***** Records for the task *****
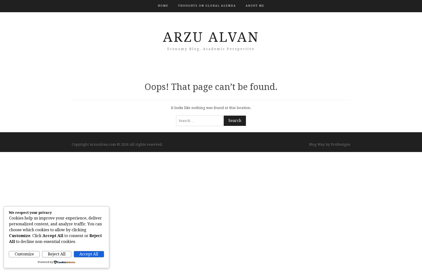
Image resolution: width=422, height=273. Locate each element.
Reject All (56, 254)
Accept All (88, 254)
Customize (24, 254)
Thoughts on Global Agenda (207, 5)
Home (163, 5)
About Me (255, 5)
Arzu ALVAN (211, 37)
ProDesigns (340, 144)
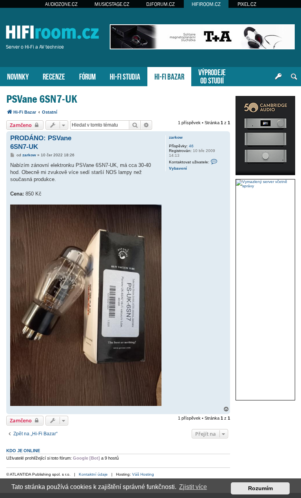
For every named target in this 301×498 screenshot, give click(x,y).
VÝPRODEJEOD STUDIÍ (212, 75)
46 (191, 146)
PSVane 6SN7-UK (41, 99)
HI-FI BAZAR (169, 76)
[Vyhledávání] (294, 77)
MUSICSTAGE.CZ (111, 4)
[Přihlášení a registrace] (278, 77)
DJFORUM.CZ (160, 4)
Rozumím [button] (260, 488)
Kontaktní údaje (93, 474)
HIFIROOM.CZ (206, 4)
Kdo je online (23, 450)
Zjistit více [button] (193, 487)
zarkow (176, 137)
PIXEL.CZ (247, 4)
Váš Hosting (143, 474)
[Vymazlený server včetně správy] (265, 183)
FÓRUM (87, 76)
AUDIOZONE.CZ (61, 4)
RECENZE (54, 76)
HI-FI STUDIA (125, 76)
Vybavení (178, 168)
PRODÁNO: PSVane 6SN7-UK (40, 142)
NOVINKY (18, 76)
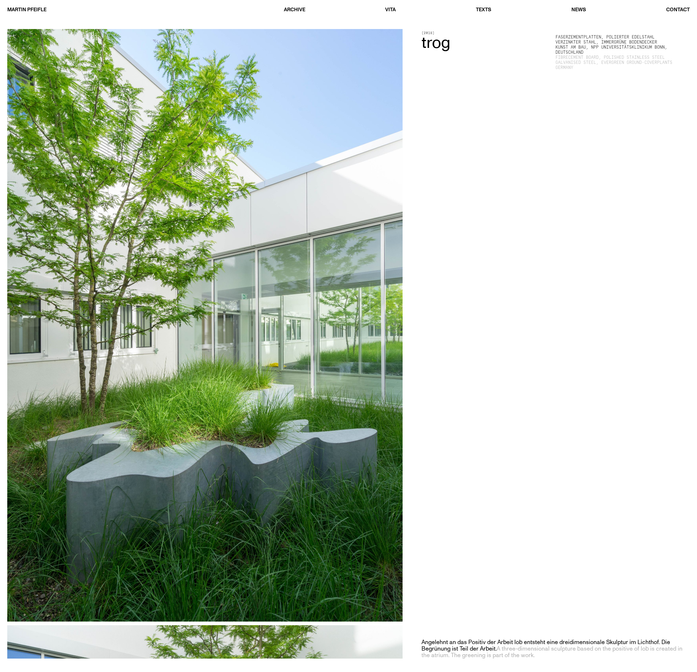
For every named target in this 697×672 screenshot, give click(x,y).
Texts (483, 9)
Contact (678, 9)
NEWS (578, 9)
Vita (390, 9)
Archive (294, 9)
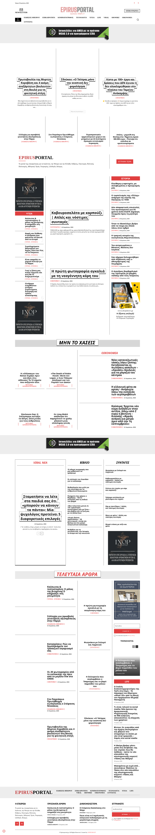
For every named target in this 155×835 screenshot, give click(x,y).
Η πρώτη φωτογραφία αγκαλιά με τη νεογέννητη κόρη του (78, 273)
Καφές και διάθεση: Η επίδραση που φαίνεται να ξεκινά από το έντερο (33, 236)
*****
| Stated task |
Copy the lines of the material starting at the line containing "HIFIROOM.CZ (206, 4)" and ending at the end of the material, requests included. Multiply every coordinate in the answers by 1.15, rounding to whole numbers with halves rounded up, and keep the requests unchanged. Leave the pictures out of your answer.

| Reply to the exercise |
HIFIROOM.CZ (237, 5)
Kdo je online (26, 518)
Zjistit více [button] (222, 560)
zarkow (202, 158)
PIXEL.CZ (284, 5)
Váš Hosting (164, 545)
[Vymazlený server včetně správy] (305, 210)
FÓRUM (100, 87)
AUDIOZONE.CZ (70, 5)
RECENZE (62, 87)
HI-FI STUDIA (144, 87)
Vybavení (205, 193)
PRODÁNO: PSVane 6SN7-UK (46, 163)
NOVINKY (21, 87)
For every named target in this 697×672 screenshot, give click(x,y).
Texts (555, 10)
Contact (780, 10)
NEWS (665, 10)
Vita (449, 10)
Archive (338, 10)
For every named target in this 155×835 screenshot, give click(x,y).
Η πρώτη φωτογραφία αγκαλιά με τη νεογέννητη κόρη του (90, 314)
Καφές και διάθεση: Η επίδραση που φαίνεται να ξεκινά από το έντερο (38, 271)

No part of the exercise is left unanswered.